Give back the listing below line for line, with no changes at all.

━━━━━━━━━━

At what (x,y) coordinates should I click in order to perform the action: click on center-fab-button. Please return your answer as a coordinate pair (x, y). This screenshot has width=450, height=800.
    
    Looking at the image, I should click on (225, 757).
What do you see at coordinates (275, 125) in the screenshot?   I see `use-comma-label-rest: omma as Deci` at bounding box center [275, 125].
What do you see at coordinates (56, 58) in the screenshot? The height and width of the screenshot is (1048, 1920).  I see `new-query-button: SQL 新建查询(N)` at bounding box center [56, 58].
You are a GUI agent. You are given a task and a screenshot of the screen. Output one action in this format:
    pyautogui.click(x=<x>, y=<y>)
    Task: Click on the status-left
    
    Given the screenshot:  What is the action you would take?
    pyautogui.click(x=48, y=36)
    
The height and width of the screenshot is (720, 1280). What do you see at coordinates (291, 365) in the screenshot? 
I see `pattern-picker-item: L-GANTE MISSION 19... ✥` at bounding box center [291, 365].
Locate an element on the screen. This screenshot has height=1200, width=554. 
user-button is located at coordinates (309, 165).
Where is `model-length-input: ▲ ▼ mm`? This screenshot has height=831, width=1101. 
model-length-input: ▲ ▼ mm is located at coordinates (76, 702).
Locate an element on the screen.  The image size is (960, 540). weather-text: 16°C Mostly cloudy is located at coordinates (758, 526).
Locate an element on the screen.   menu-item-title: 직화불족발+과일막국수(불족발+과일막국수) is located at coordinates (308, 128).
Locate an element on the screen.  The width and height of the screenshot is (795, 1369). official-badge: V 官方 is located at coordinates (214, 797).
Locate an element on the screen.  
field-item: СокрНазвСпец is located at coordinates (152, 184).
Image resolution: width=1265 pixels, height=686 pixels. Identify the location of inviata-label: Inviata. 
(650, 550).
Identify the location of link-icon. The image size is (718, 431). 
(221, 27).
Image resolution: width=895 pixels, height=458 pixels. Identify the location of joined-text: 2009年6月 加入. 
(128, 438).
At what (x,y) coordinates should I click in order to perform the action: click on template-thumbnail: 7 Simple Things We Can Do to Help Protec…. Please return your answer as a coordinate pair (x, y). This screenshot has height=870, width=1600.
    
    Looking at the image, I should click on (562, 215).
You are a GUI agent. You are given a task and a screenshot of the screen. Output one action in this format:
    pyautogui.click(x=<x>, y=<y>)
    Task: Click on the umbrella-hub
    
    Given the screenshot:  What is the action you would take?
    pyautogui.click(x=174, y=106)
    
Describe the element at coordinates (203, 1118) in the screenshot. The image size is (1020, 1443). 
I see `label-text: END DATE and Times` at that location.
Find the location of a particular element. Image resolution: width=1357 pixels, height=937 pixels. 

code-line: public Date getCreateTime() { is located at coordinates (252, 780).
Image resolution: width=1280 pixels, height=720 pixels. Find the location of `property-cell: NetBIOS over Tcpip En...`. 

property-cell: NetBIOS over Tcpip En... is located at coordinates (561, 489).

━━━━━━━━━━

§ **Result**
At what (x,y) coordinates should I click in order to perform the action: click on center-fab-button. Please return your answer as a coordinate pair (x, y). This screenshot has width=450, height=800.
    
    Looking at the image, I should click on (225, 757).
What do you see at coordinates (275, 125) in the screenshot?   I see `use-comma-label-rest: omma as Deci` at bounding box center [275, 125].
What do you see at coordinates (56, 58) in the screenshot? The height and width of the screenshot is (1048, 1920).  I see `new-query-button: SQL 新建查询(N)` at bounding box center [56, 58].
You are a GUI agent. You are given a task and a screenshot of the screen. Output one action in this format:
    pyautogui.click(x=<x>, y=<y>)
    Task: Click on the status-left
    
    Given the screenshot:  What is the action you would take?
    pyautogui.click(x=48, y=36)
    
The height and width of the screenshot is (720, 1280). What do you see at coordinates (291, 365) in the screenshot? 
I see `pattern-picker-item: L-GANTE MISSION 19... ✥` at bounding box center [291, 365].
Locate an element on the screen. This screenshot has height=1200, width=554. 
user-button is located at coordinates (309, 165).
Where is `model-length-input: ▲ ▼ mm`? This screenshot has height=831, width=1101. 
model-length-input: ▲ ▼ mm is located at coordinates (76, 702).
Locate an element on the screen.  The image size is (960, 540). weather-text: 16°C Mostly cloudy is located at coordinates (758, 526).
Locate an element on the screen.   menu-item-title: 직화불족발+과일막국수(불족발+과일막국수) is located at coordinates (308, 128).
Locate an element on the screen.  The width and height of the screenshot is (795, 1369). official-badge: V 官方 is located at coordinates (214, 797).
Locate an element on the screen.  
field-item: СокрНазвСпец is located at coordinates (152, 184).
Image resolution: width=1265 pixels, height=686 pixels. Identify the location of inviata-label: Inviata. 
(650, 550).
Identify the location of link-icon. The image size is (718, 431). 
(221, 27).
Image resolution: width=895 pixels, height=458 pixels. Identify the location of joined-text: 2009年6月 加入. 
(128, 438).
At what (x,y) coordinates should I click in order to perform the action: click on template-thumbnail: 7 Simple Things We Can Do to Help Protec…. Please return your answer as a coordinate pair (x, y). This screenshot has height=870, width=1600.
    
    Looking at the image, I should click on (562, 215).
You are a GUI agent. You are given a task and a screenshot of the screen. Output one action in this format:
    pyautogui.click(x=<x>, y=<y>)
    Task: Click on the umbrella-hub
    
    Given the screenshot:  What is the action you would take?
    pyautogui.click(x=174, y=106)
    
Describe the element at coordinates (203, 1118) in the screenshot. The image size is (1020, 1443). 
I see `label-text: END DATE and Times` at that location.
Find the location of a particular element. Image resolution: width=1357 pixels, height=937 pixels. 

code-line: public Date getCreateTime() { is located at coordinates (252, 780).
Image resolution: width=1280 pixels, height=720 pixels. Find the location of `property-cell: NetBIOS over Tcpip En...`. 

property-cell: NetBIOS over Tcpip En... is located at coordinates (561, 489).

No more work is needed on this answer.